### Text passage ###
Generates a function to compute per-sample losses using PyTorch's vmap, i.e. the vector-valued function

\[ f(\theta, x, y) = (\operatorname{loss}(\operatorname{model}(\theta, x_1), y_1), \dots, \operatorname{loss}(\operatorname{model}(\theta, x_N), y_N)), \]

for a loss function \(\operatorname{loss}\) and a model \(\operatorname{model}\) with model parameters \(\theta\), where \(N\) is the number of elements in the batch.

PARAMETER	DESCRIPTION
`model`	The PyTorch model for which per-sample losses will be computed. TYPE: `Module`
`loss`	A callable that computes the loss. TYPE: `Callable[[Tensor, Tensor], Tensor]`

RETURNS	DESCRIPTION
`Callable[[Dict[str, Tensor], Tensor, Tensor], Tensor]`	A callable that computes the loss for each sample in the batch, given a dictionary of model inputs, the model's predictions, and the true values. The callable will return a tensor where each entry corresponds to the loss of the corresponding sample.

Source code in src/pydvl/influence/torch/functional.py

def create_per_sample_loss_function(
    model: torch.nn.Module, loss: Callable[[torch.Tensor, torch.Tensor], torch.Tensor]
) -> Callable[[Dict[str, torch.Tensor], torch.Tensor, torch.Tensor], torch.Tensor]:
    r"""
    Generates a function to compute per-sample losses using PyTorch's vmap,
    i.e. the vector-valued function

    \[ f(\theta, x, y)  = (\operatorname{loss}(\operatorname{model}(\theta, x_1), y_1),
        \dots,
        \operatorname{loss}(\operatorname{model}(\theta, x_N), y_N)), \]

    for a loss function $\operatorname{loss}$ and a model $\operatorname{model}$ with
    model parameters $\theta$, where $N$ is the number of elements in the batch.

    Args:
        model: The PyTorch model for which per-sample losses will be computed.
        loss: A callable that computes the loss.

    Returns:
        A callable that computes the loss for each sample in the batch,
            given a dictionary of model inputs, the model's predictions,
            and the true values. The callable will return a tensor where
            each entry corresponds to the loss of the corresponding sample.
    """

    def compute_loss(
        params: Dict[str, torch.Tensor], x: torch.Tensor, y: torch.Tensor
    ) -> torch.Tensor:
        outputs = functional_call(
            model, params, (to_model_device(x.unsqueeze(0), model),)
        )
        return loss(outputs, y.unsqueeze(0))

    vmap_loss: Callable[
        [Dict[str, torch.Tensor], torch.Tensor, torch.Tensor], torch.Tensor
    ] = torch.vmap(compute_loss, in_dims=(None, 0, 0))
    return vmap_loss

`create_per_sample_gradient_function(model, loss)` ¶

Generates a function to computes the per-sample gradient of the loss with respect to the model's parameters, i.e. the tensor-valued function

\[ f(\theta, x, y) = (\nabla_{\theta}\operatorname{loss} (\operatorname{model}(\theta, x_1), y_1), \dots, \nabla_{\theta}\operatorname{loss}(\operatorname{model}(\theta, x_N), y_N) \]

for a loss function \(\operatorname{loss}\) and a model \(\operatorname{model}\) with model parameters \(\theta\), where \(N\) is the number of elements in the batch.
###
== Problems to work on ==
(1) In the per-sample loss documentation, which file holds the source code?
(2) Pull out the part of the per-sample loss documentation starting at "loss: A callable" and ending at "params, (to_model_device(x.unsqueeze(0), model),)", copied word for word.
### Supplied information ###
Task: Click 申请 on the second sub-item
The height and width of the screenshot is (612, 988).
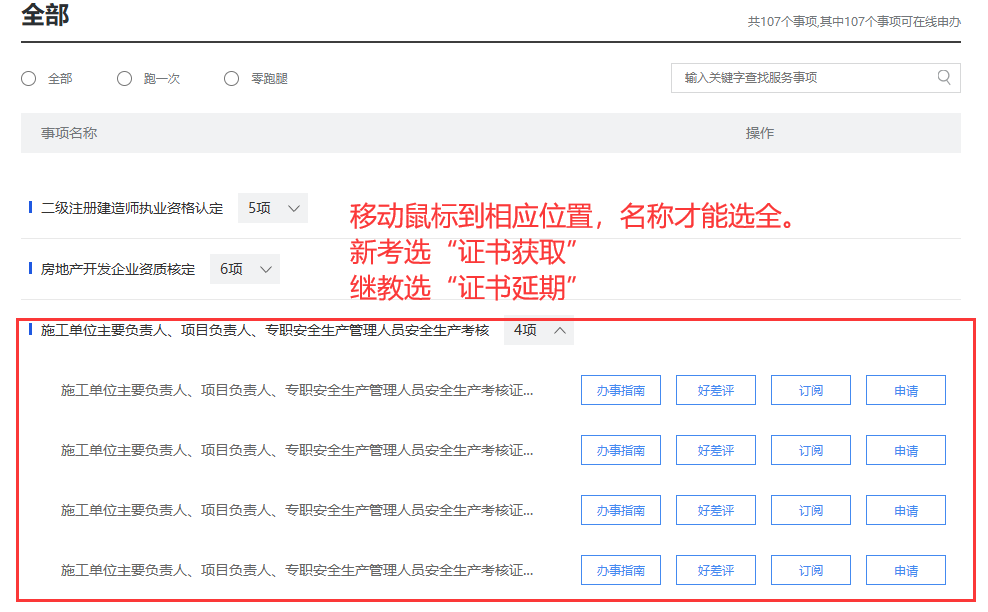Action: pyautogui.click(x=905, y=451)
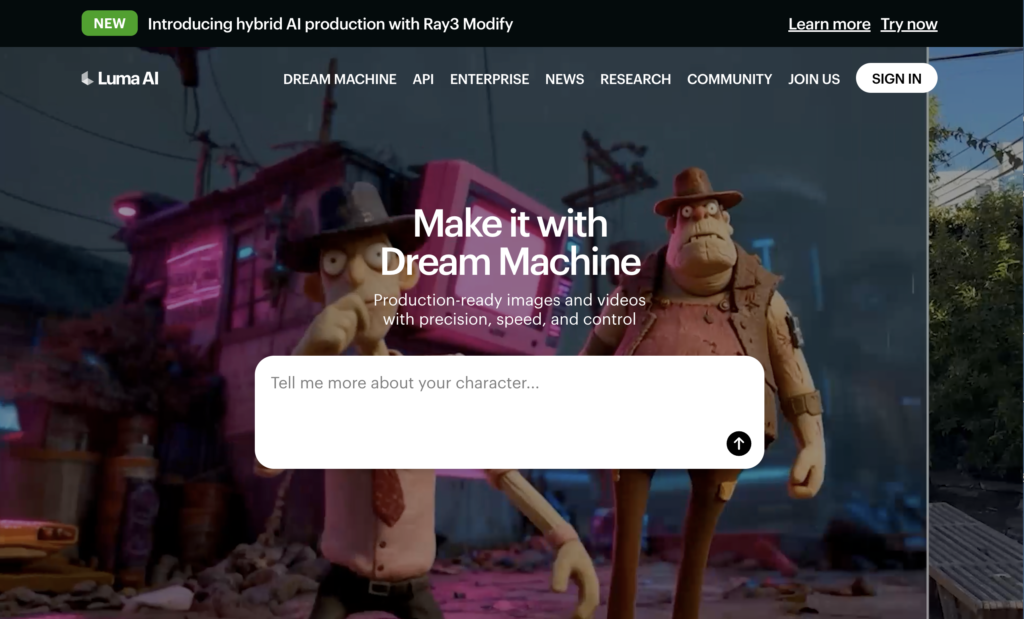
###
== Exercise results ==
(1) src/pydvl/influence/torch/functional.py

(2)
loss: A callable that computes the loss.

    Returns:
        A callable that computes the loss for each sample in the batch,
            given a dictionary of model inputs, the model's predictions,
            and the true values. The callable will return a tensor where
            each entry corresponds to the loss of the corresponding sample.
    """

    def compute_loss(
        params: Dict[str, torch.Tensor], x: torch.Tensor, y: torch.Tensor
    ) -> torch.Tensor:
        outputs = functional_call(
            model, params, (to_model_device(x.unsqueeze(0), model),)